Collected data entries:
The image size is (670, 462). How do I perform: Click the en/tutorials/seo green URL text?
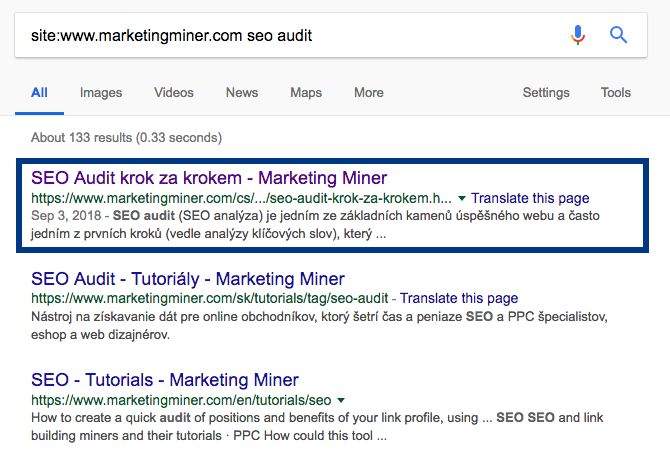point(181,400)
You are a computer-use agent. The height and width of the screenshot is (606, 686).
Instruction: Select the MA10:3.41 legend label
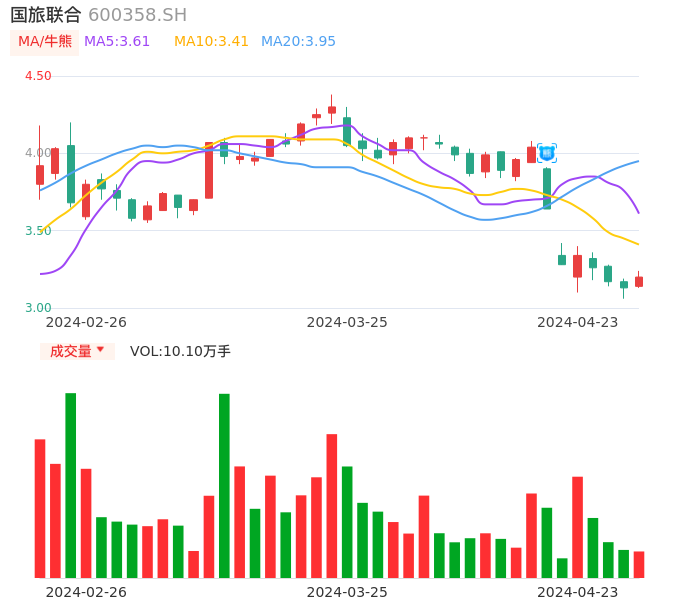tap(211, 42)
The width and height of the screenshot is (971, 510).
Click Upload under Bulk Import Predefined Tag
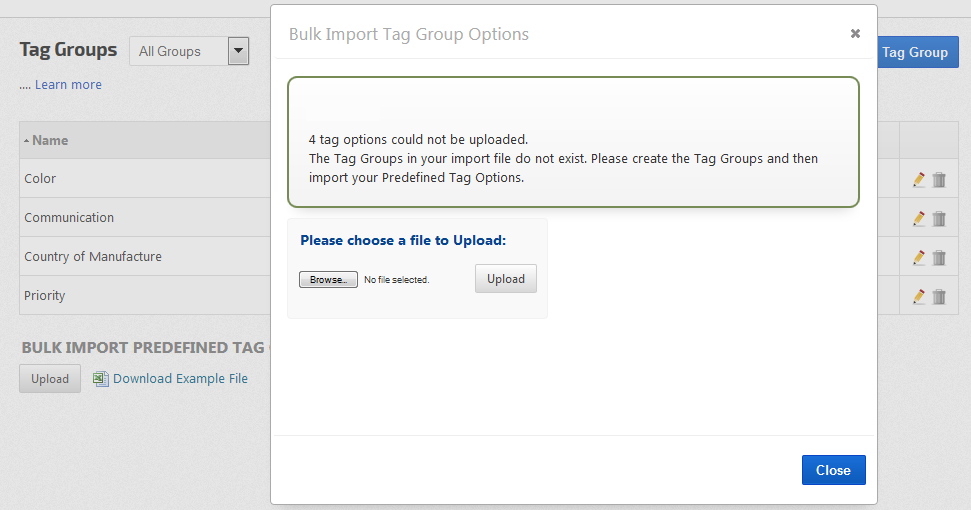coord(50,379)
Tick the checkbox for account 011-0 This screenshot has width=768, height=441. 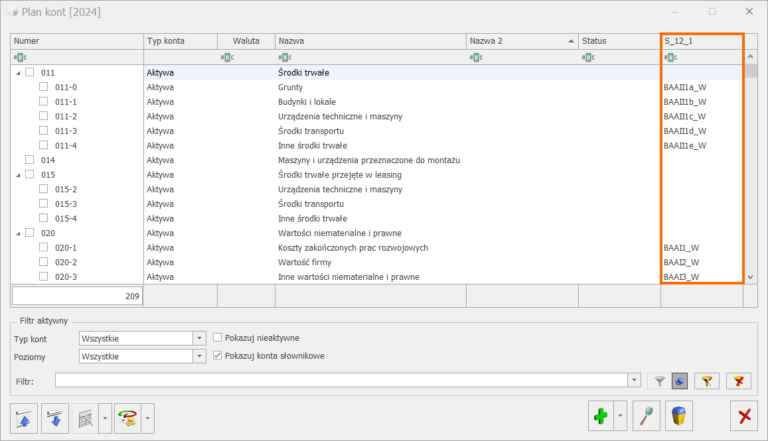click(44, 88)
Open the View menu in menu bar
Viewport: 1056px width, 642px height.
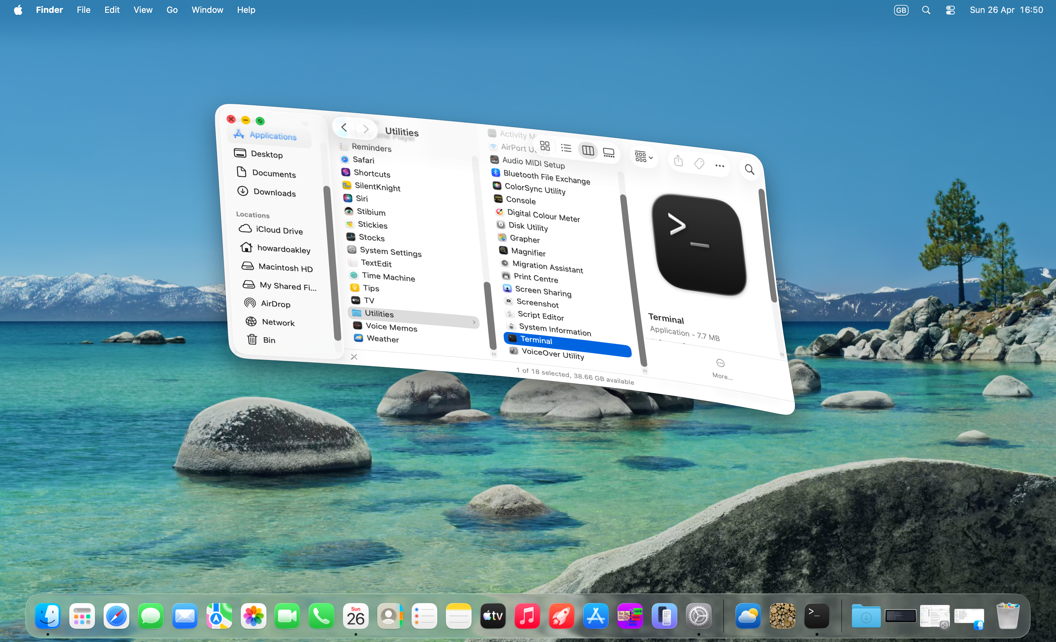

Your instructions
Return nothing except the lines from the one containing "Open the View menu in menu bar" through the final line of the data, copied exactly. Leave out all pictures.

Response area
Open the View menu in menu bar
Viewport: 1056px width, 642px height.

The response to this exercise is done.